B.     Tartibul Ayah wa Surah
1.  Tartib Ayat
Sebelum lebih jauh kita membahas tentang “Tartib Ayat”, dan mengemukakan beberapa pendapat para ahli dibidangnya, penulis lebih dahulu memaparkan pengertian “Tartib Ayat” itu sendiri, untuk membantu kita dalam memahami isi kandungan al-Qur’an atau orang lain yang membaca tulisan ini, maka lebih baik jika kita uraikan arti daripada tartib ayat.

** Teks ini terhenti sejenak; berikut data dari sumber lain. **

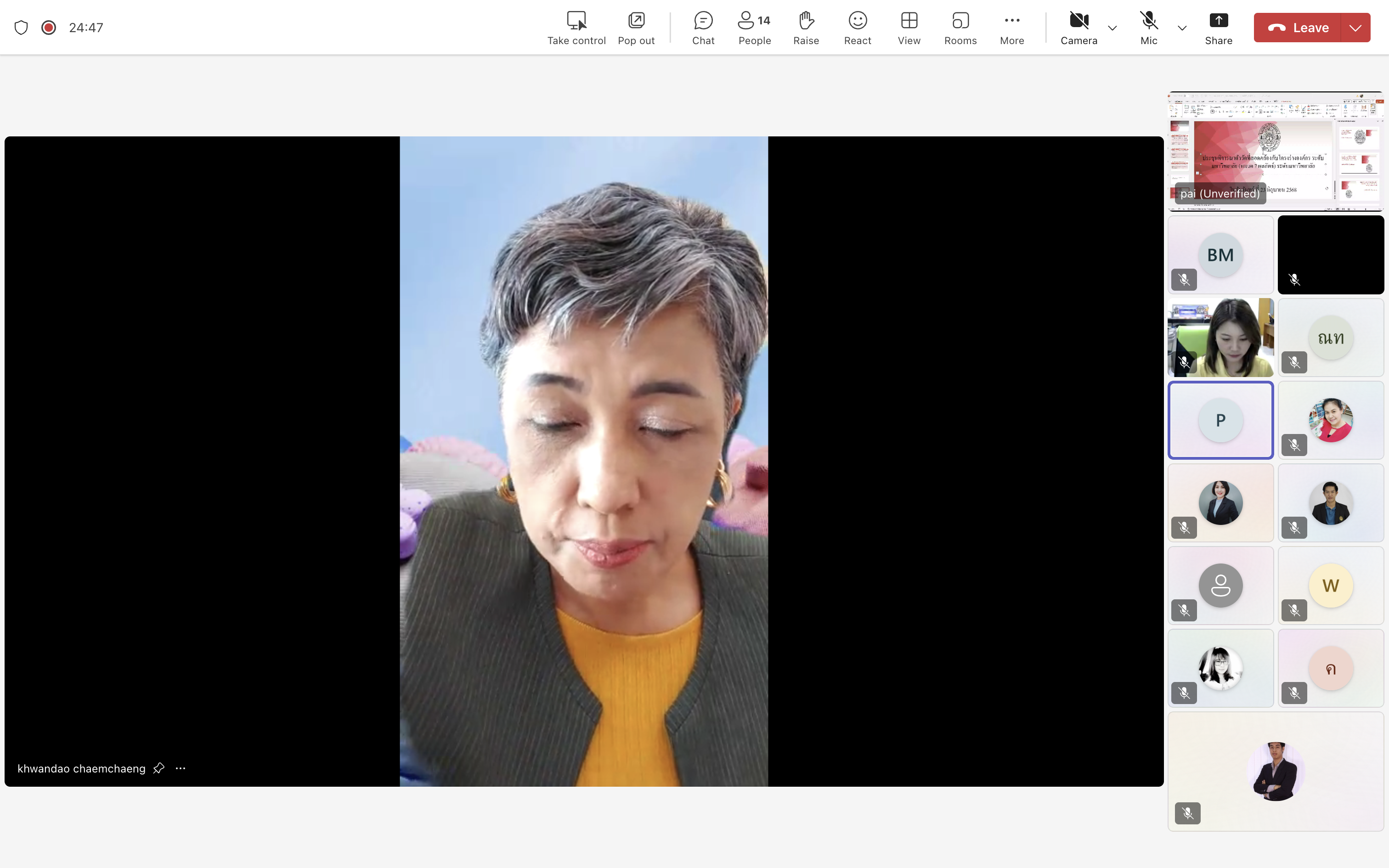1389x868 pixels.
Task: Click the Take control button
Action: tap(576, 28)
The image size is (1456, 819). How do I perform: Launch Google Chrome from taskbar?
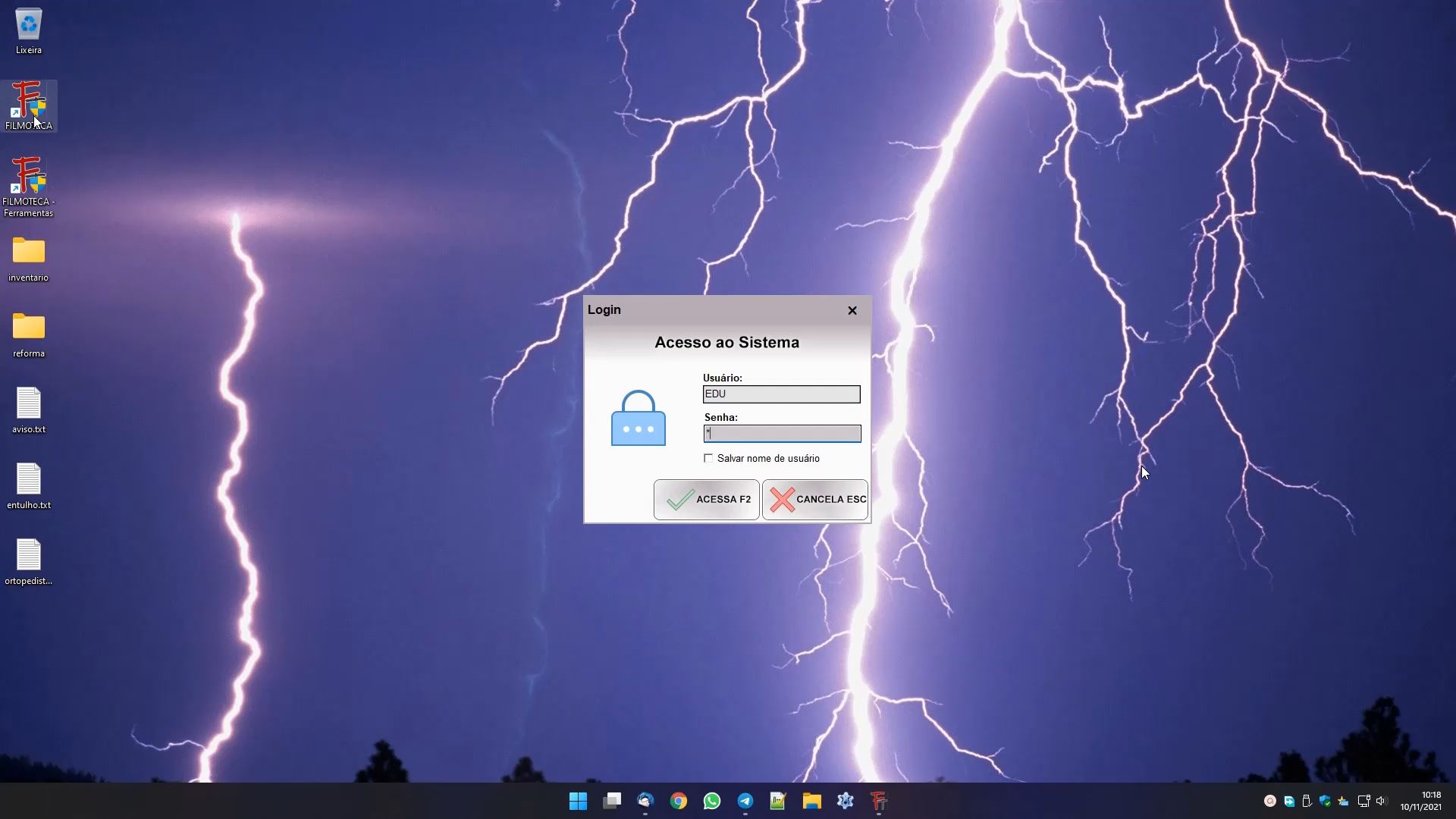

“Tartib Ayat” adalah merupakan istilah dari bahasa Arab yang terdiri dari dua kata yaitu, kata “Tartib” dan kata “Ayat”. Kata Tartib dalam kamus Al-Kautsar, merupakan isim masdar dari kata ra-ta-ba (رتب) yang artinya urut-urutan atau peraturan.[6]
Sedangkan kata “Ayat” mempunyai definisi-definisi yang banyak sebagaimana dikemukakan oleh beberapa ulama dari berbagai keahlian dalam bidang Bahasa, Ilmu Kalam, Usul Fiqh dan sebagainya. Namun definisi-definisi tersebut tentu berbeda antara satu dengan yang lain, karena Stressing (penekanan-Nya) berbeda-beda disebabkan perbedaan keahlian mereka.
Ayat secara etimologi (bahasa) ada beberapa pengertian diantaranya yaitu:[7]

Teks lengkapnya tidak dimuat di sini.